::: Data to process

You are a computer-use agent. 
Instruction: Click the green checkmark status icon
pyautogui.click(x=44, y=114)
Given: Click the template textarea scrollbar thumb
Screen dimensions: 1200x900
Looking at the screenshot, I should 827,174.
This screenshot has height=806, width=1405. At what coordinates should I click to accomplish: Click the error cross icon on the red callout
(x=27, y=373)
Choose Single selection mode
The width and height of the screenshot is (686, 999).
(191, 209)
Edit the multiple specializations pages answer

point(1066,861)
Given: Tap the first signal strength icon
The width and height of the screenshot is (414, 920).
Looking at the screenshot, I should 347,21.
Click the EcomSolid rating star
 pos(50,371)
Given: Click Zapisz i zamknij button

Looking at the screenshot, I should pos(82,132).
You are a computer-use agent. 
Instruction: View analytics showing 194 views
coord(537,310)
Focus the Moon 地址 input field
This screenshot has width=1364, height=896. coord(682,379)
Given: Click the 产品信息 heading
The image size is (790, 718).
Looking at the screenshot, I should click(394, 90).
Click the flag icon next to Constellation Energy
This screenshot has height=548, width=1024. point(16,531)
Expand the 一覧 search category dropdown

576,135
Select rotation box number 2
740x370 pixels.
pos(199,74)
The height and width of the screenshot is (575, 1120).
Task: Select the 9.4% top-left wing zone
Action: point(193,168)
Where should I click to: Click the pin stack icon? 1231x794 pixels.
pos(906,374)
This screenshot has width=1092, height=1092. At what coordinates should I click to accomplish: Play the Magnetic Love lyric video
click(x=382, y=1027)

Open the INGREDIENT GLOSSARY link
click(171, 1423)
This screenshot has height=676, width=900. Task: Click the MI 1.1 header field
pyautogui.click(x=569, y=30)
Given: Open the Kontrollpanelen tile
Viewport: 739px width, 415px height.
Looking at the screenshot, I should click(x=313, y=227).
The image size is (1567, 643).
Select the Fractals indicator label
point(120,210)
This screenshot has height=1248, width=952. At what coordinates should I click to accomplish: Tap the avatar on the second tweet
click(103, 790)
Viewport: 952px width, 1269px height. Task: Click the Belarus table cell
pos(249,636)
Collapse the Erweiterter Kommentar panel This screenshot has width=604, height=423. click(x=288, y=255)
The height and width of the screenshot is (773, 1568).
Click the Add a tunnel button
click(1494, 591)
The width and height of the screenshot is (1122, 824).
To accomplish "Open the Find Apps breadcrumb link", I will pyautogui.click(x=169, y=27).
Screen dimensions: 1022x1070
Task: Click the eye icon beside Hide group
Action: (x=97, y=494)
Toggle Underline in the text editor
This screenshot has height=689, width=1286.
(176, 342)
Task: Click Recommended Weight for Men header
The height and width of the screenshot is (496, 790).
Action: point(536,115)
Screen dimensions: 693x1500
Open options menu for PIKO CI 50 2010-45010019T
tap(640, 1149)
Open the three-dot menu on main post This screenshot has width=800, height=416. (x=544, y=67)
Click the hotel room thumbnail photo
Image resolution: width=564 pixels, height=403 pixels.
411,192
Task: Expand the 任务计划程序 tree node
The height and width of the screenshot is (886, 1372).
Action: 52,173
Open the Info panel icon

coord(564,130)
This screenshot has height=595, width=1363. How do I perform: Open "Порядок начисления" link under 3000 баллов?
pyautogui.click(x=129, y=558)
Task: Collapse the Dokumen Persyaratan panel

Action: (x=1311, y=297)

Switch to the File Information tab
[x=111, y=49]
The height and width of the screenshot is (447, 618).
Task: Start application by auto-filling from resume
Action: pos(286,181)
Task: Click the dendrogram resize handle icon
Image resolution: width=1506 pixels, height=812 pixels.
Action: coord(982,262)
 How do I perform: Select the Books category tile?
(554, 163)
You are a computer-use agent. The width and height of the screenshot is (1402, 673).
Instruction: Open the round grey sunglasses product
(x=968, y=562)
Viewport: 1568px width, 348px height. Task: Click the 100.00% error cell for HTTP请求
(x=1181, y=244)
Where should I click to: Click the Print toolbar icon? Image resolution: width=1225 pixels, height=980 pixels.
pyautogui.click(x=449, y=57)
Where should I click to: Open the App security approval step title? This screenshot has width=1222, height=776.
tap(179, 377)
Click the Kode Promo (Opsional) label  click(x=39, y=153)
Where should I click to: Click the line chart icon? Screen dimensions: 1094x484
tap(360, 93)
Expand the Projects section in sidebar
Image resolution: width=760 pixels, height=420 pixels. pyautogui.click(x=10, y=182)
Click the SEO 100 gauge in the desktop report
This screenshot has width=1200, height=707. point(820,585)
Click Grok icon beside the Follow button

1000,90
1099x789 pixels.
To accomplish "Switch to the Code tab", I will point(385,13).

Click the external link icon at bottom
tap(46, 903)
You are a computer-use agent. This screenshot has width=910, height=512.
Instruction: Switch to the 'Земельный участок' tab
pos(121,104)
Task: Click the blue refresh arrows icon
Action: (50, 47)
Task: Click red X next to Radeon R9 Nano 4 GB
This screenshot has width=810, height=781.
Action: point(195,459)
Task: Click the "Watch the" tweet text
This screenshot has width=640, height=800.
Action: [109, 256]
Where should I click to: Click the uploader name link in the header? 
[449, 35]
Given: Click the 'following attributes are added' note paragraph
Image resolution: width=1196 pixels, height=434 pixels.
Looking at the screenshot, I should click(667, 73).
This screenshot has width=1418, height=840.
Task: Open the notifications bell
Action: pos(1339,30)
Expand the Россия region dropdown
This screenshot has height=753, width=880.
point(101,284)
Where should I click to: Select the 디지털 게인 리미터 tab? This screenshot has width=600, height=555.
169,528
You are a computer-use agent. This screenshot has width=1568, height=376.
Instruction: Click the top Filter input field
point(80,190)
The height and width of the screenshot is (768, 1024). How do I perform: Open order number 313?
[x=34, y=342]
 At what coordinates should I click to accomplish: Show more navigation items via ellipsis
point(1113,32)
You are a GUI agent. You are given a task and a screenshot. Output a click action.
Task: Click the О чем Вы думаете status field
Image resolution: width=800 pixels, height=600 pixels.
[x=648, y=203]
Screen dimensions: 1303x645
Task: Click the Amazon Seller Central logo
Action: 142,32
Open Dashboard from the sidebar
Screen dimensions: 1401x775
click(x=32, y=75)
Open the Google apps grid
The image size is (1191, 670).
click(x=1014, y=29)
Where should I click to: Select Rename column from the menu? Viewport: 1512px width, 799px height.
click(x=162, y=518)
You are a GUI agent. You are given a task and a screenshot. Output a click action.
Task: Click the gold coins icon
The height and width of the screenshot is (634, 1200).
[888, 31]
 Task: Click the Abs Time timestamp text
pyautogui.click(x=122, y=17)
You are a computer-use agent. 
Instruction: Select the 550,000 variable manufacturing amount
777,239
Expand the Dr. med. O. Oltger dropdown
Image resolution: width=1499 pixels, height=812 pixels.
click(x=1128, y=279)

::::::

■ Problem description: Please, from the entries above, set down exactly the lines from the one containing "Expand the Россия region dropdown" through the one containing "Task: Click the О чем Вы думаете status field", and only those.

■ Response below:
Expand the Россия region dropdown
This screenshot has height=753, width=880.
point(101,284)
Where should I click to: Select the 디지털 게인 리미터 tab? This screenshot has width=600, height=555.
169,528
You are a computer-use agent. This screenshot has width=1568, height=376.
Instruction: Click the top Filter input field
point(80,190)
The height and width of the screenshot is (768, 1024). How do I perform: Open order number 313?
[x=34, y=342]
 At what coordinates should I click to accomplish: Show more navigation items via ellipsis
point(1113,32)
You are a GUI agent. You are given a task and a screenshot. Output a click action.
Task: Click the О чем Вы думаете status field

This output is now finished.